If you don't have a stats program, you can examine your logs for visits from these agents. The easiest way to do this is to download them and open them in a program with a search function (like Wordpad). Then you can search for the names listed above.

So, what can you do to protect your site from these evil robots? Unfortunately, there's no single magic solution. There are, however steps you can take to discourage them.

The first thing you can do is create a Robots Exclusion file. This is simply a text file named robots.txt that you place in your root directory. What this file does is tells robots where they can and cannot go (as well as which robots can and cannot visit your site). The drawback of using this file to combat email harvesting robots is that as a rule, the robots.txt file is based on a sort of robot honor system. That is to say that you are assuming that any robot that visits will ask for and comply with the directives that you put there. Unfortunately, harvesting robots are typically ill-mannered robots that ignore this file.
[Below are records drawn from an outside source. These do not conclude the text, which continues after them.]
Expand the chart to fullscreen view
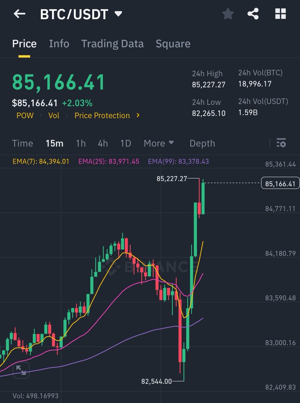 tap(21, 370)
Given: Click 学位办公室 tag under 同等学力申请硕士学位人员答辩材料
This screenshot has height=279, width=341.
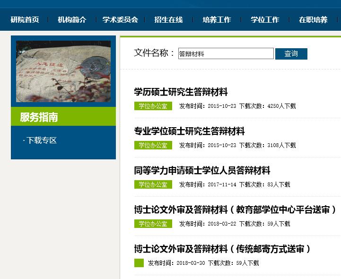Looking at the screenshot, I should [153, 184].
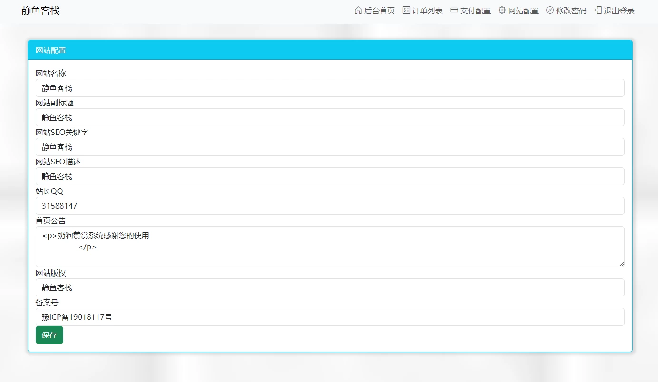Screen dimensions: 658x382
Task: Click the exit icon beside 退出登录
Action: [x=598, y=10]
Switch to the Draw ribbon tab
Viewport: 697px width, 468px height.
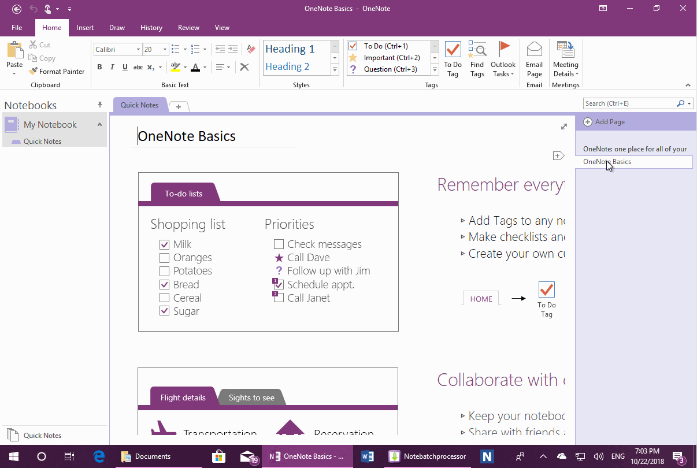[x=117, y=27]

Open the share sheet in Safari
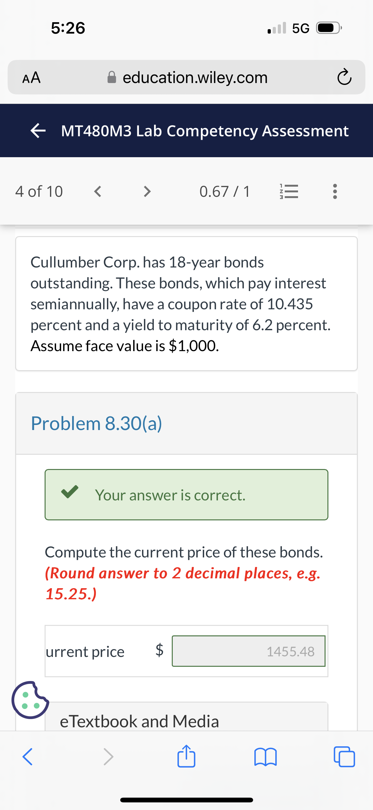coord(186,758)
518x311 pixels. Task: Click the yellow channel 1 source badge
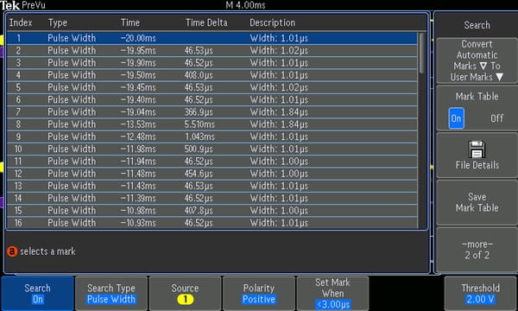click(x=185, y=300)
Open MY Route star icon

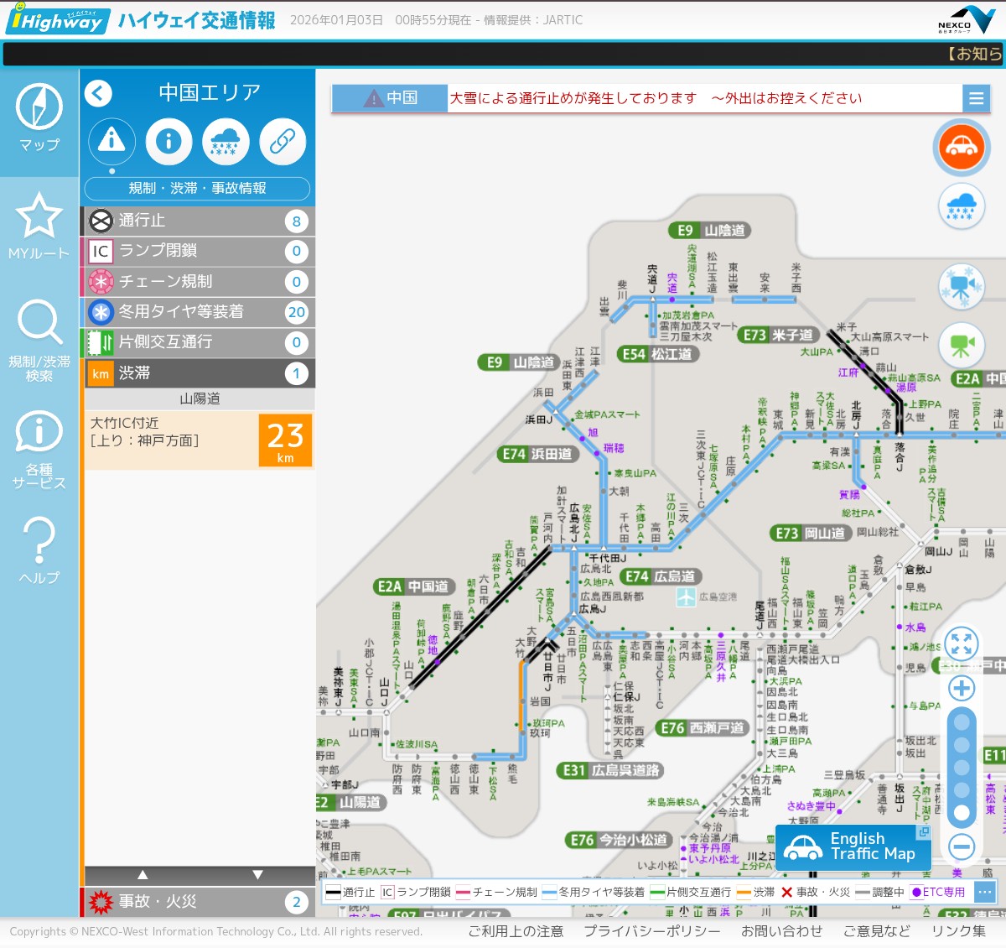point(39,225)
A really fun solution is to use a cgi-script that punishes bad robots. What these do is to direct the robot to a page full of fake email addresses- lots and lots of them. So, what the spammer gets is a whole lot of bounced email messages, which will discourage them from visiting you again. The downside of this method is that they do also collect the valid email addresses. Also, most scripts of this type have a little disclaimer attached to them stating that they won't be held responsible for any legal issues that arise from the use of their script- and that has to make you wonder.
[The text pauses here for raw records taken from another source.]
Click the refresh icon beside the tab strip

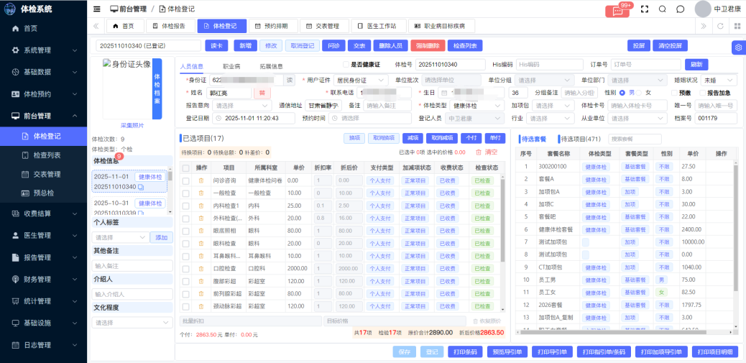tap(719, 26)
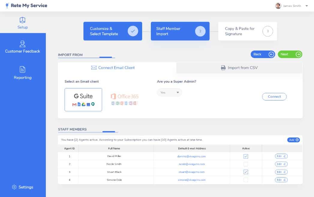Image resolution: width=314 pixels, height=197 pixels.
Task: Open the Reporting sidebar icon
Action: tap(22, 69)
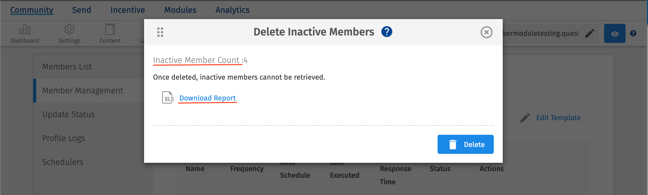Go to the Incentive tab
Viewport: 648px width, 195px height.
(128, 10)
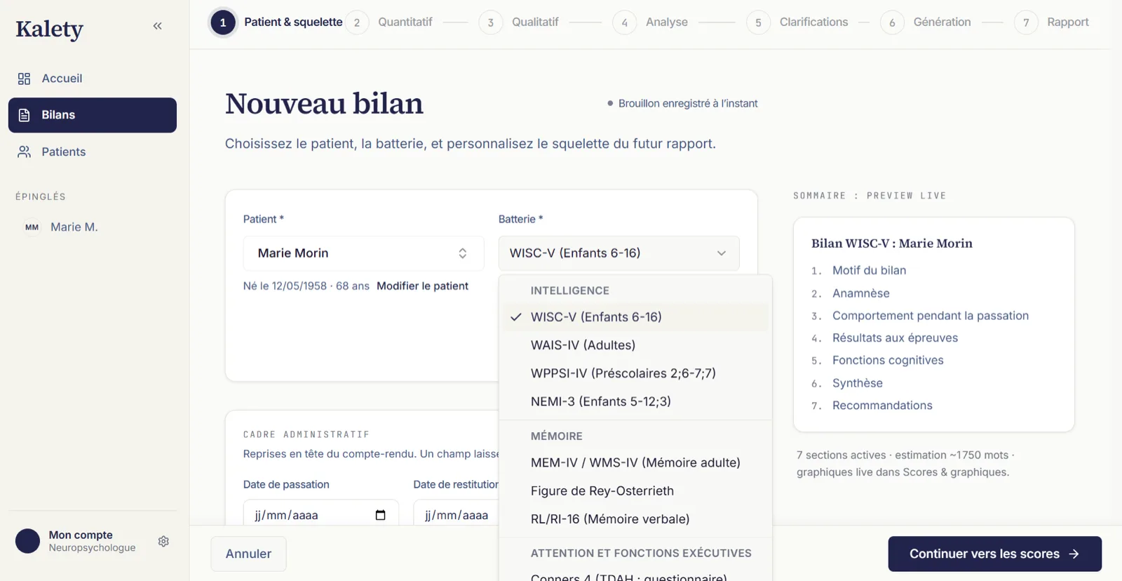Click the Annuler button
This screenshot has width=1122, height=581.
pyautogui.click(x=248, y=554)
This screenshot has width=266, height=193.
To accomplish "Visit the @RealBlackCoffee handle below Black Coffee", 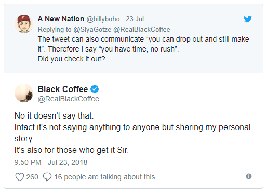I will pos(69,99).
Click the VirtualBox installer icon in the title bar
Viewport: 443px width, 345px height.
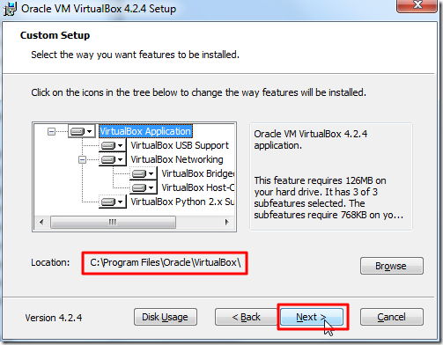10,9
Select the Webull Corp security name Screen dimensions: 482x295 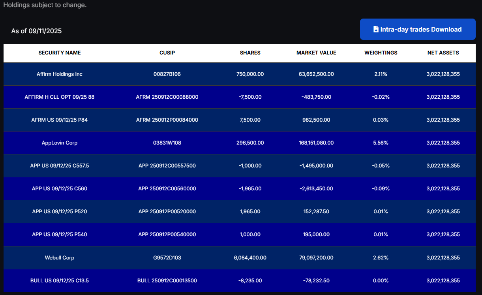click(60, 257)
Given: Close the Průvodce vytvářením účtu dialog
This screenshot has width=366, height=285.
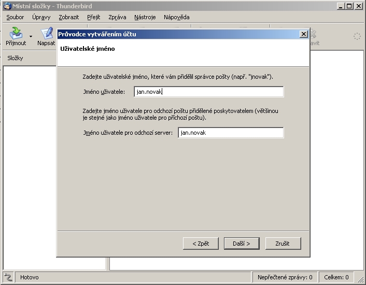Looking at the screenshot, I should (304, 34).
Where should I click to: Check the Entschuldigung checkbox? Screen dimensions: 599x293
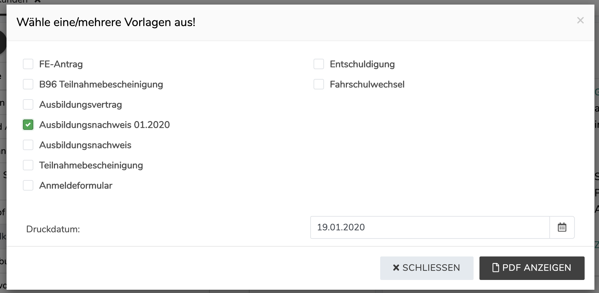(x=318, y=64)
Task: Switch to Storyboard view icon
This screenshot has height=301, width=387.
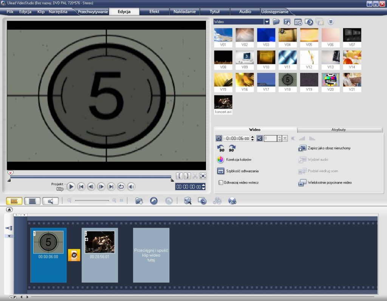Action: pos(14,201)
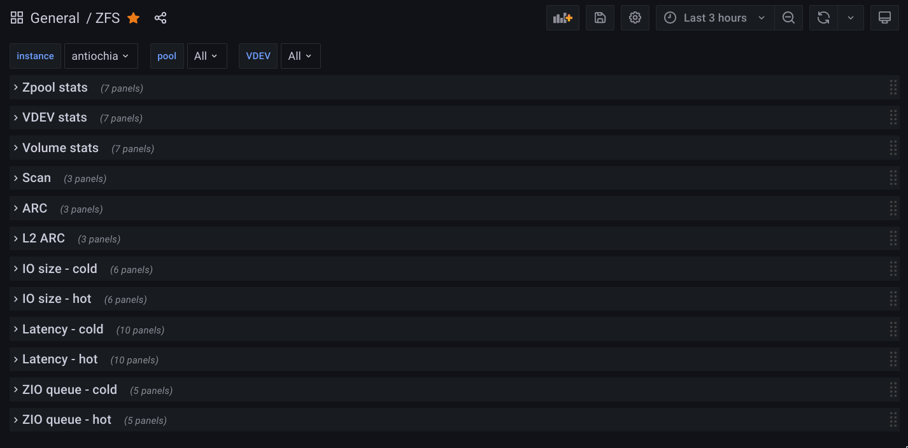Click the drag handle on ZIO queue - hot row
908x448 pixels.
(893, 420)
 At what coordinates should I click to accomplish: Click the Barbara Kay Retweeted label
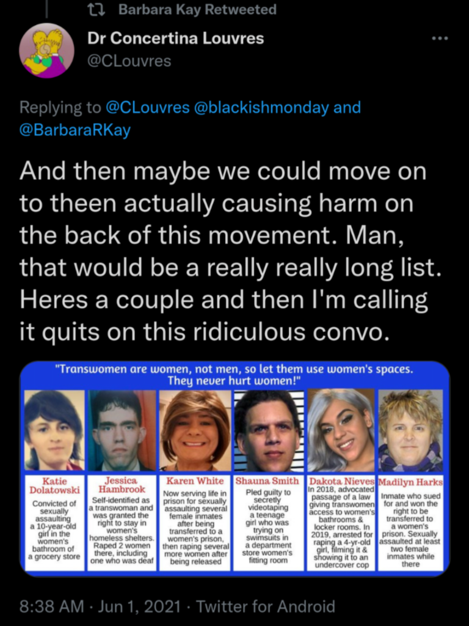[197, 9]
There are other scripts that hide your email address from the robots, but not your site visitors. This is a great solution for smaller sites that don't have more than one or two addresses listed. You can find both types of scripts at the CGI Resource Index

Another handy script is one that will check to see if a robot is friendly, and if not it will put it to sleep for say, 10,000 minutes. This will cause the robot to terminate the request and move on to another victim.

$number = $ENV{REMOTE_ADDR};
($a,$b,$c,$d)=split(/\./,$number);
$ipadr=pack("C4",$a,$b,$c,$d);
($name,$aliases,$addrtype,$length,
@addrs)=(gethostbyaddr("$ipadr", 2));
if ($name =~ /foo.com/i) {
$ENV{HTTP_USER_AGENT} =~ /emailsiphon/i;
$access_denied++;
sleep(10000);
}

The last option is, in my humble opinion, the best option. If you have the ability to modify your .htaccess file, you can specify certain host agents that are not allowed to visit your site using the mod_rewrite file. This effectively blocks the offending robots from ever touching your site. You should definitely check with your hosting provider to see whether or not you can make such a modification. Most hosts will be more than happy to make the modification for you.
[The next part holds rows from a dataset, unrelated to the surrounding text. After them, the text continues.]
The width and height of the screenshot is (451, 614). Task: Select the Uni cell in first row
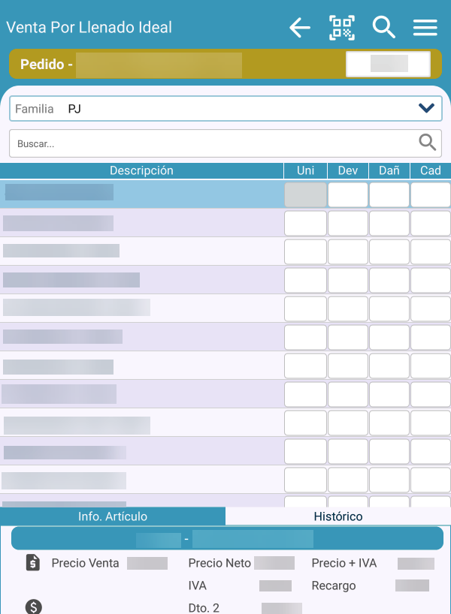pyautogui.click(x=305, y=194)

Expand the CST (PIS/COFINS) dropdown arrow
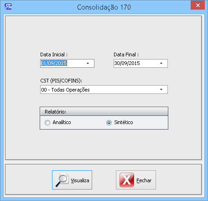coord(161,89)
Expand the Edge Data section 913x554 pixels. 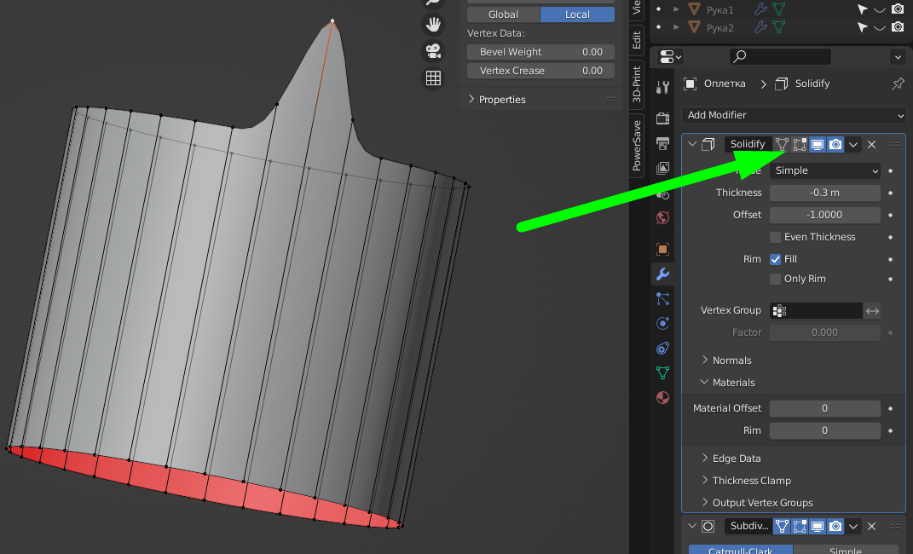click(737, 459)
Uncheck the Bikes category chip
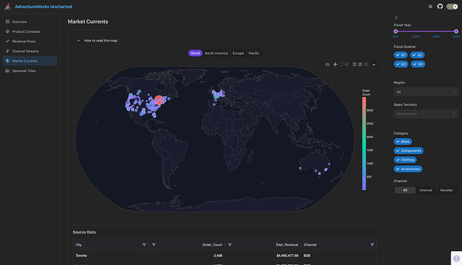462x265 pixels. point(403,142)
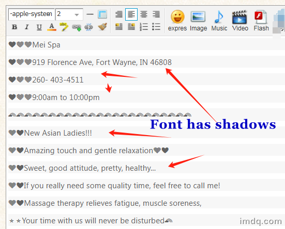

For those of you willing and able to make the changes yourself, just add the following to your.htaccess file:

RewriteEngine on
RewriteCond %{HTTP_USER_AGENT} ^EmailSiphon [OR]
RewriteCond %{HTTP_USER_AGENT} ^EmailWolf [OR]
RewriteCond %{HTTP_USER_AGENT} ^ExtractorPro [OR]
RewriteCond %{HTTP_USER_AGENT} ^Mozilla.*NEWT [OR]
RewriteCond %{HTTP_USER_AGENT} ^Crescent [OR]
RewriteCond %{HTTP_USER_AGENT} ^CherryPicker [OR]
RewriteCond %{HTTP_USER_AGENT} ^[Ww]eb[Bb]andit [OR]
RewriteCond %{HTTP_USER_AGENT} ^WebEMailExtrac.* [OR]
RewriteCond %{HTTP_USER_AGENT} ^NICErsPRO [OR]
RewriteCond %{HTTP_USER_AGENT} ^Telesoft [OR]
RewriteCond %{HTTP_USER_AGENT} ^Zeus.*Webster [OR]
RewriteCond %{HTTP_USER_AGENT} ^Microsoft.URL [OR]
RewriteCond %{HTTP_USER_AGENT} ^Mozilla/3.Mozilla/2.01 [OR]
RewriteCond %{HTTP_USER_AGENT} ^EmailCollector
RewriteRule ^.*$ /badspammer.html [L]

While these are all effective measures to fight the Email Snatchers, there are new robots evolving every day.